### EXERCISE AIM
From the line containing "You are a GUI" to the end of the records, print every line exactly, both ends included, and leave out the pictures.

Records from a data collection:
◆ ◆ ◆ ◆

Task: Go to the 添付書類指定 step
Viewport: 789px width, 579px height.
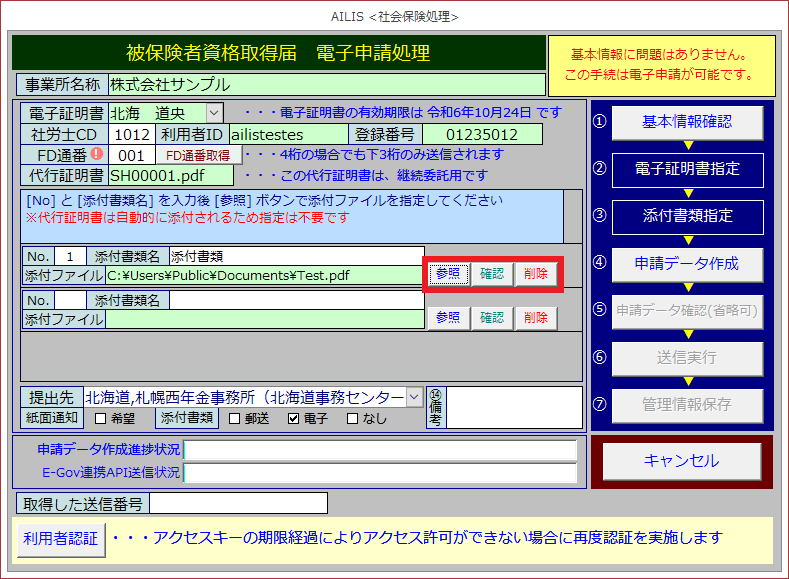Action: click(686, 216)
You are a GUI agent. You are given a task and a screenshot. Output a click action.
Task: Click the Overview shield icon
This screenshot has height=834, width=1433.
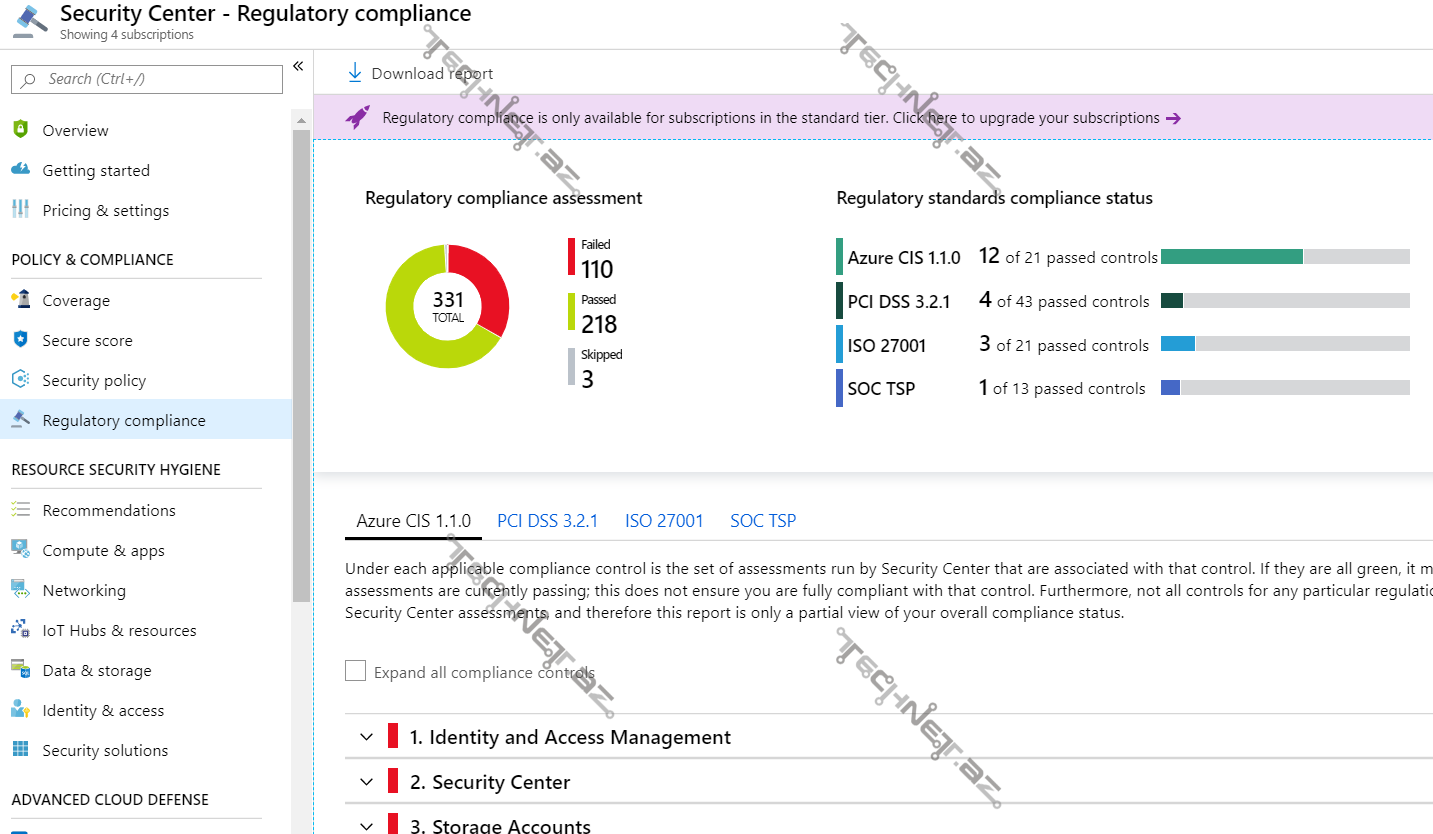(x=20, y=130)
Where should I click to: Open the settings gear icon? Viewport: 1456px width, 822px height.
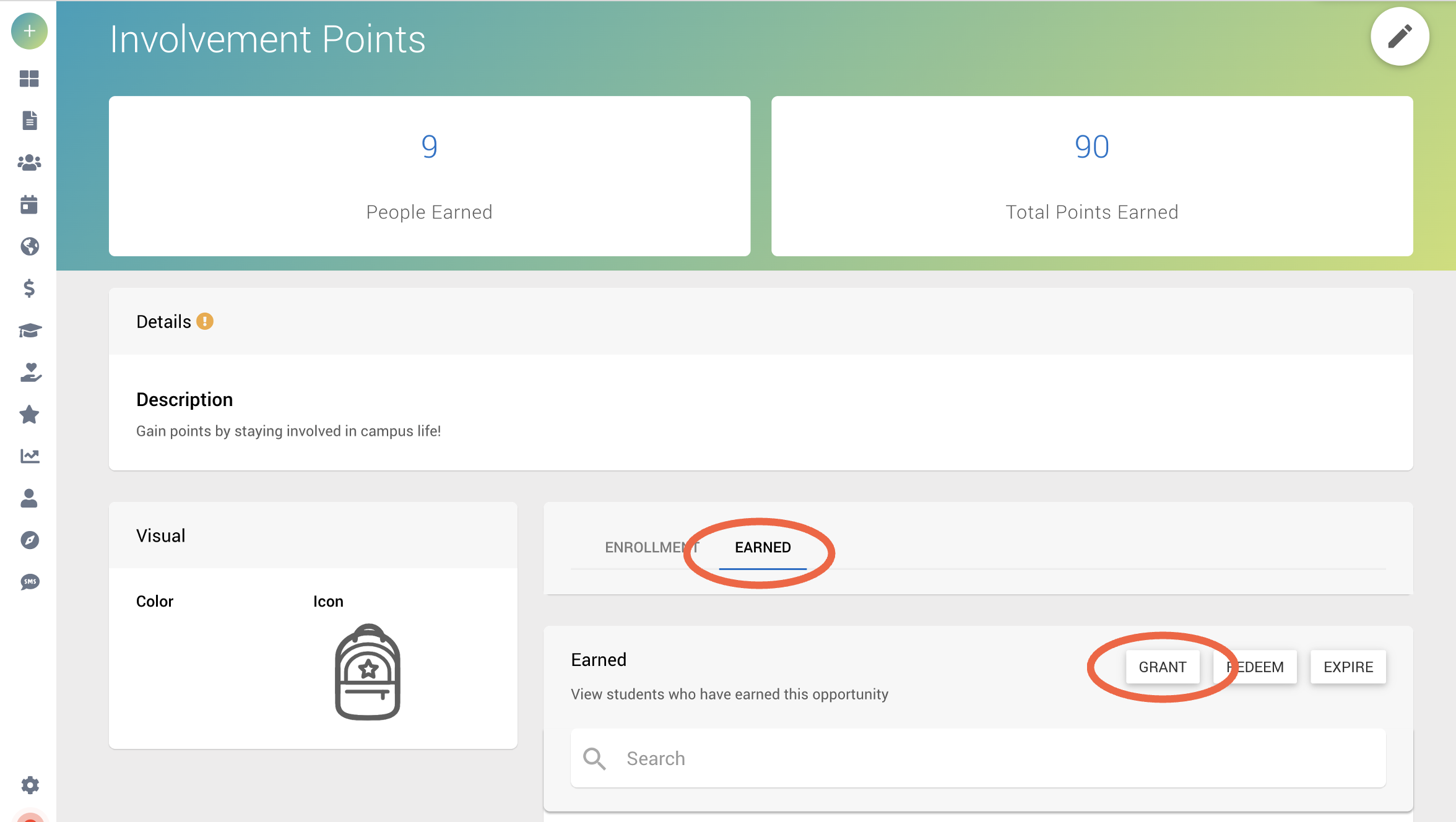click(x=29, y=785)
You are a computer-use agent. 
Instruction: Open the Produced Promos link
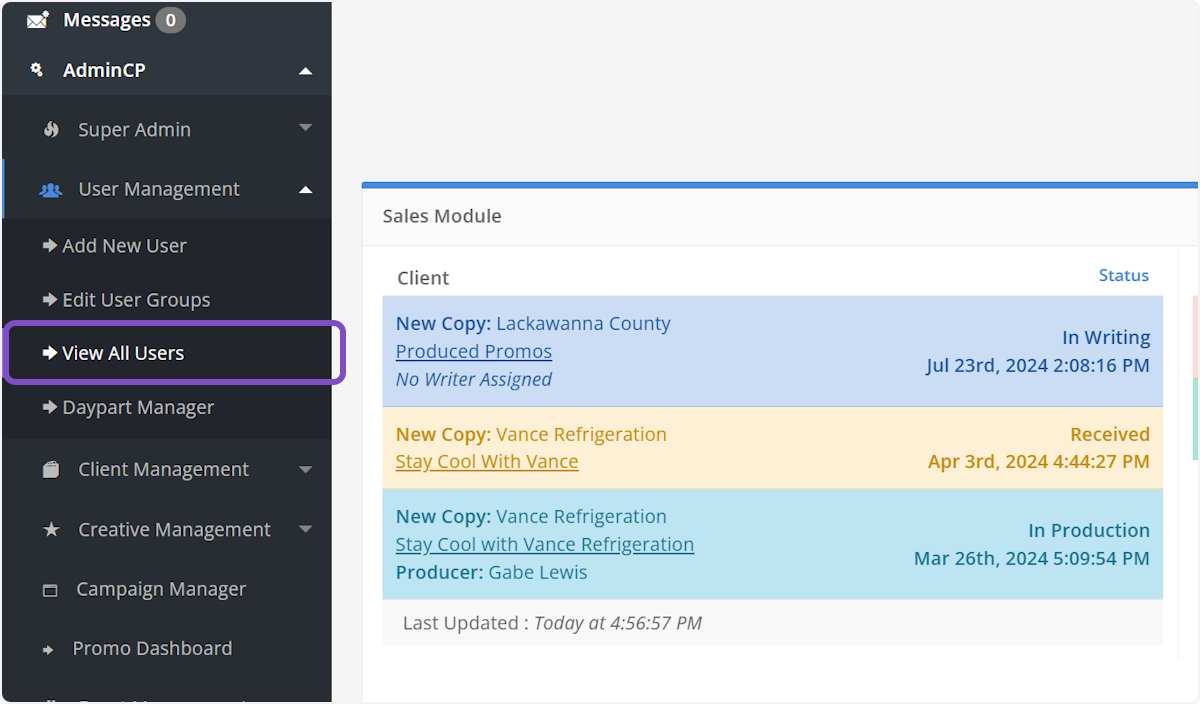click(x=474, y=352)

◆ ◆ ◆ ◆

### RESULT
You are a GUI agent. You are given a task and a screenshot. Output a click action.
Task: Click the Overview shield icon
This screenshot has height=834, width=1433.
(x=20, y=130)
Where should I click to: Open the settings gear icon? Viewport: 1456px width, 822px height.
click(x=29, y=785)
You are a computer-use agent. 
Instruction: Open the Produced Promos link
click(x=474, y=352)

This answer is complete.